Copy out each line of the material in which the word "node" can be found.

[Start of section]

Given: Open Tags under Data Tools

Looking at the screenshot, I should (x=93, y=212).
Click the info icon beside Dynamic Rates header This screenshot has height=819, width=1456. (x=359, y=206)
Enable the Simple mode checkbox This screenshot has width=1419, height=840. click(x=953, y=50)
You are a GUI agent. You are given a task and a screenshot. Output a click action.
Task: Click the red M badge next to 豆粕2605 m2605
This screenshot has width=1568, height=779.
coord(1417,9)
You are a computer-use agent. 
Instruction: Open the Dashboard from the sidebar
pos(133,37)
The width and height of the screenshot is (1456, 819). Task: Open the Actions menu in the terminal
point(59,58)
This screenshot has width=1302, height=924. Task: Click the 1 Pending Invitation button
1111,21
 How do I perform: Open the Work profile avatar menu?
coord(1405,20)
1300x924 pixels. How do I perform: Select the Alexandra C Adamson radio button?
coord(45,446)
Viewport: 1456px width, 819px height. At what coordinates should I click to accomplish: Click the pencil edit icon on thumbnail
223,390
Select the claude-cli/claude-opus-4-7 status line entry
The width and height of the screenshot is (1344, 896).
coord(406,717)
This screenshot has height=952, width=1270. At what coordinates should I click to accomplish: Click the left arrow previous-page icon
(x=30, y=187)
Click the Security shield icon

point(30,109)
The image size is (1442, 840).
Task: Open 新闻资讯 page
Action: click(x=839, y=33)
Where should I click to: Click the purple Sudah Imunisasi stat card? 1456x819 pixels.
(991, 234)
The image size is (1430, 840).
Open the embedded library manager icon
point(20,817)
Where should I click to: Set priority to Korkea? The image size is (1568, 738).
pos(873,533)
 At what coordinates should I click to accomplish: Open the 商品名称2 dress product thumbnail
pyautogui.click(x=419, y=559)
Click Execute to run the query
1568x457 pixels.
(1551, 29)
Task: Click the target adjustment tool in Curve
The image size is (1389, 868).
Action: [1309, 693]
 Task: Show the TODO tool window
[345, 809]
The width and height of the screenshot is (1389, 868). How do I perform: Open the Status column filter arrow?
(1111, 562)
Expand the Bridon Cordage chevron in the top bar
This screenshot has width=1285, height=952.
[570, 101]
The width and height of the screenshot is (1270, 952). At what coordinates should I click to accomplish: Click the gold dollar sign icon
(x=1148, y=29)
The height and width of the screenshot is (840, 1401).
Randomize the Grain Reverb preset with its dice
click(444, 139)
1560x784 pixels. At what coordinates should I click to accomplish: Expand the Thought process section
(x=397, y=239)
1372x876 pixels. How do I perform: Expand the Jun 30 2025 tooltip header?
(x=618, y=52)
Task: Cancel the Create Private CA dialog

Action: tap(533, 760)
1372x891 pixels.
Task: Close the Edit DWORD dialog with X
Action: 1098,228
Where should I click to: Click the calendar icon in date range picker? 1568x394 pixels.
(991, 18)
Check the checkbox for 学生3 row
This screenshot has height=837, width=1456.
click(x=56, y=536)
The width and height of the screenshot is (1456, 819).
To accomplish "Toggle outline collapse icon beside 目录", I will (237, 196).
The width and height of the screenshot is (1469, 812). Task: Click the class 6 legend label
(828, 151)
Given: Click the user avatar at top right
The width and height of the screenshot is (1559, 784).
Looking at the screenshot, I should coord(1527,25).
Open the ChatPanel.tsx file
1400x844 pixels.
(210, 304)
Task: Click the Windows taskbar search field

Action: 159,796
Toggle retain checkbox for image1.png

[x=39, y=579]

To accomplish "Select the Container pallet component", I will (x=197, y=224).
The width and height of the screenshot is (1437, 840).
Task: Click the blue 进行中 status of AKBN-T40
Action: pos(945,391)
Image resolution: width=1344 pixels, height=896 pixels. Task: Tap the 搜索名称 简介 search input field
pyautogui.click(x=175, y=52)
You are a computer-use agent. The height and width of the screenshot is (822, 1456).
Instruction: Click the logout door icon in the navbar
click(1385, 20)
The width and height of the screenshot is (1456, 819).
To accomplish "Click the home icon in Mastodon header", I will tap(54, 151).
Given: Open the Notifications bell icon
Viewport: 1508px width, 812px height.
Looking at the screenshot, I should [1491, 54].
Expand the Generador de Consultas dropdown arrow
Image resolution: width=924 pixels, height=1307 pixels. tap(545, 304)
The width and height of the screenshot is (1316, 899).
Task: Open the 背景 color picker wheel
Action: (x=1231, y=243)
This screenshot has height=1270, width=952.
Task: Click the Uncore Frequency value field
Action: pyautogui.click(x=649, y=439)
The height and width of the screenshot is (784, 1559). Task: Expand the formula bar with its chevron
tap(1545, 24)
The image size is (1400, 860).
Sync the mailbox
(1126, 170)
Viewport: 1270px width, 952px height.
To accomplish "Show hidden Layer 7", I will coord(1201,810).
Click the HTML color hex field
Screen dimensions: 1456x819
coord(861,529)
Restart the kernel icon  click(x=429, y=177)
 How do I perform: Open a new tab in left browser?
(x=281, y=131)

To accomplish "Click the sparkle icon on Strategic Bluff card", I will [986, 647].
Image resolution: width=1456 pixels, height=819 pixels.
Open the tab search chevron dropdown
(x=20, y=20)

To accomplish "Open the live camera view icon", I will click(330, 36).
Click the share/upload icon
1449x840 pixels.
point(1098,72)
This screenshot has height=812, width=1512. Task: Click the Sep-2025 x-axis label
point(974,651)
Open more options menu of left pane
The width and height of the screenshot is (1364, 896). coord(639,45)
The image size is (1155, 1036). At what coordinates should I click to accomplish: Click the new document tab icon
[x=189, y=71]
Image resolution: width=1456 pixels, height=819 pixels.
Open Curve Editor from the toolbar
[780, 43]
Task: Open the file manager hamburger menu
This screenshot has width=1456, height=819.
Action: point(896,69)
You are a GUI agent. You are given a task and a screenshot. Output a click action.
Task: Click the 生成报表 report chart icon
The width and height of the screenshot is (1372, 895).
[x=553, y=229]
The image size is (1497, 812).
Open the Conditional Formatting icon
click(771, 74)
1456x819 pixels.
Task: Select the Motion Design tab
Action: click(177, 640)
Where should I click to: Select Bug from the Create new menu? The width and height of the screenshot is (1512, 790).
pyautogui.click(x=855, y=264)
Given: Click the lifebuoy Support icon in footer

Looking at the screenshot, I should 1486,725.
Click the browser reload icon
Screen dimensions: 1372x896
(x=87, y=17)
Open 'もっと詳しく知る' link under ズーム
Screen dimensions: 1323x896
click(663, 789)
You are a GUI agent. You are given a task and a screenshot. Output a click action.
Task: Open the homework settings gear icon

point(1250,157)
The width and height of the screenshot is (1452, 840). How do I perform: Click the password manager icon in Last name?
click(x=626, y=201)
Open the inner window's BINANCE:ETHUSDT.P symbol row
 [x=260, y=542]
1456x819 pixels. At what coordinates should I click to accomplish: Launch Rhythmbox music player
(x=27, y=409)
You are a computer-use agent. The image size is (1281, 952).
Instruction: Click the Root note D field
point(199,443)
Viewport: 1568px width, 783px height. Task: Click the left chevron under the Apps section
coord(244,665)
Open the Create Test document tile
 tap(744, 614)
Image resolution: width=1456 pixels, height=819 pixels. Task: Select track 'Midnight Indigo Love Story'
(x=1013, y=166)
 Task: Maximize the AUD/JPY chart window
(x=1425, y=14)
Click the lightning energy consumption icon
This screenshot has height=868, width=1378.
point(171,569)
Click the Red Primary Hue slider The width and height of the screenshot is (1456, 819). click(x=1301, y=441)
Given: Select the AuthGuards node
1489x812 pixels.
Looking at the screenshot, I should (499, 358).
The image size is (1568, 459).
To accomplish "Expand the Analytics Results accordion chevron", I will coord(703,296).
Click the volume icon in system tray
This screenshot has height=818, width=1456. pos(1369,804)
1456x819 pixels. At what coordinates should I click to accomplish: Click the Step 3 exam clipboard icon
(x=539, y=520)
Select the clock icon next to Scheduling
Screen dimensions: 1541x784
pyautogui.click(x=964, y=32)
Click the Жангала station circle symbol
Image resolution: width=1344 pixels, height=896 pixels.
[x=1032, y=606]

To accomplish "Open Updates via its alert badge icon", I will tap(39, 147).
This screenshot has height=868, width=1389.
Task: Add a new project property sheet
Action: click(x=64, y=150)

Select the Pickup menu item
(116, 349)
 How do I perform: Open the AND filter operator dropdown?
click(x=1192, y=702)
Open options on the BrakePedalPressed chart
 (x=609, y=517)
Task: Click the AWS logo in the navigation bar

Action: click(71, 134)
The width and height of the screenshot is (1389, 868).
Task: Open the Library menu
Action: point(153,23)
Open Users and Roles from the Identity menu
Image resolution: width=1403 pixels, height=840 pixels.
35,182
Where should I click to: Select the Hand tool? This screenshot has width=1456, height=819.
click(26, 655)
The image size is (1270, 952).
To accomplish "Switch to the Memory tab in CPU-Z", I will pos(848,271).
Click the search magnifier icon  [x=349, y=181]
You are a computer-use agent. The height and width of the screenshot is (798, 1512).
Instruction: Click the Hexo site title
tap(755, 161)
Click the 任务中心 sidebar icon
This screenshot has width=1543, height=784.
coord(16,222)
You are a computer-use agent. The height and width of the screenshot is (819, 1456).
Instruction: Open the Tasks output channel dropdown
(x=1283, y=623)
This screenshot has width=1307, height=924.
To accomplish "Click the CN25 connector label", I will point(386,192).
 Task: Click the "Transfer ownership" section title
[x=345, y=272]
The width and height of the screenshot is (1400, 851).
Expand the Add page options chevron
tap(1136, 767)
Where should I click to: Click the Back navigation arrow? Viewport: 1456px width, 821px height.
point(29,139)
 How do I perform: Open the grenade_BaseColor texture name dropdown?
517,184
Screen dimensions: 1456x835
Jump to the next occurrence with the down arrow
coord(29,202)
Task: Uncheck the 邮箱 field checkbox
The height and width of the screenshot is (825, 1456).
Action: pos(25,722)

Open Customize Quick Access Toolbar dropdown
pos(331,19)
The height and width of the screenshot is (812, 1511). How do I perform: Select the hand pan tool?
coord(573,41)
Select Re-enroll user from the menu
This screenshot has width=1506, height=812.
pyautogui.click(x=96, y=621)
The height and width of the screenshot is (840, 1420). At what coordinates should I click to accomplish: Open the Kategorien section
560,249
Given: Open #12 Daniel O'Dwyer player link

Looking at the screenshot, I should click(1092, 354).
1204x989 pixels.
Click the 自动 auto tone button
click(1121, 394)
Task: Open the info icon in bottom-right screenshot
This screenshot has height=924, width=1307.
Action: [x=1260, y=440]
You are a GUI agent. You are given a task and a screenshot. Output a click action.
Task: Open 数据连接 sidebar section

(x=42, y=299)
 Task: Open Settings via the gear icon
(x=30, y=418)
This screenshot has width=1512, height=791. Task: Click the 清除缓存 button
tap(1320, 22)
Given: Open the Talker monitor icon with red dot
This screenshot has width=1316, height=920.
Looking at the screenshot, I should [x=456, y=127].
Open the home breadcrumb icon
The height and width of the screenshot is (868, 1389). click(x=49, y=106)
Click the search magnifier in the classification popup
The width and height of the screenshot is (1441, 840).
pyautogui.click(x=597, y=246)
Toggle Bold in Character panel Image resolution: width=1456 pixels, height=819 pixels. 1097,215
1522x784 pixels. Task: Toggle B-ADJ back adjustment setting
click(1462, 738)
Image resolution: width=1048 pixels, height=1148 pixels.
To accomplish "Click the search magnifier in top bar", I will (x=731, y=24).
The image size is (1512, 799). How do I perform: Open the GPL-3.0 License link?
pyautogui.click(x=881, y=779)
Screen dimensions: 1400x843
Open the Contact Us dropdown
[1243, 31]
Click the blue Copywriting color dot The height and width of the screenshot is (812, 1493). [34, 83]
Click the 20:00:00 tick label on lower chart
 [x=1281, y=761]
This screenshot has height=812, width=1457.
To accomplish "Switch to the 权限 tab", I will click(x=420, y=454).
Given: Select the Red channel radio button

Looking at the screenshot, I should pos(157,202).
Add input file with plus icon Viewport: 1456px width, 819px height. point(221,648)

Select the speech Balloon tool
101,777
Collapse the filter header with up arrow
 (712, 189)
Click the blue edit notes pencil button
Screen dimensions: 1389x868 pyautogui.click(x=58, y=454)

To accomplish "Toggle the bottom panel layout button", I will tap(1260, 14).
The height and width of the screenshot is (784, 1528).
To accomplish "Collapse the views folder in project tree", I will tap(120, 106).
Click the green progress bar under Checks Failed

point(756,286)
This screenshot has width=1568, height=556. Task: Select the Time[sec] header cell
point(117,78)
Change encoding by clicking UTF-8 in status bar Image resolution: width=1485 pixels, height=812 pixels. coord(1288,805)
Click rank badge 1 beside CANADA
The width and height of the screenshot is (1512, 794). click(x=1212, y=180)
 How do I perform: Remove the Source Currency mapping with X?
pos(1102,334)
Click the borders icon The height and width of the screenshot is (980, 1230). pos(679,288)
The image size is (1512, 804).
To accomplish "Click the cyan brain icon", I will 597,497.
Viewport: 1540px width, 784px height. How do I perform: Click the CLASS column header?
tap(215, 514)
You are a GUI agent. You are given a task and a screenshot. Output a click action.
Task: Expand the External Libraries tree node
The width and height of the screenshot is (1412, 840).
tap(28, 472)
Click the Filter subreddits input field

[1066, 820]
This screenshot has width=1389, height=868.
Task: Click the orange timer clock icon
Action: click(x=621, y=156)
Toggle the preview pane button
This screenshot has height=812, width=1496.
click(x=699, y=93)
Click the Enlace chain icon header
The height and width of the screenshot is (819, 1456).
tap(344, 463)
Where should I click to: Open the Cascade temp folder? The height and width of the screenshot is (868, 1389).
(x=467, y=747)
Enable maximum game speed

[End of section]

◆ **WRITTEN RESPONSE**
Given: Select the AuthGuards node
Task: Expand the External Libraries tree node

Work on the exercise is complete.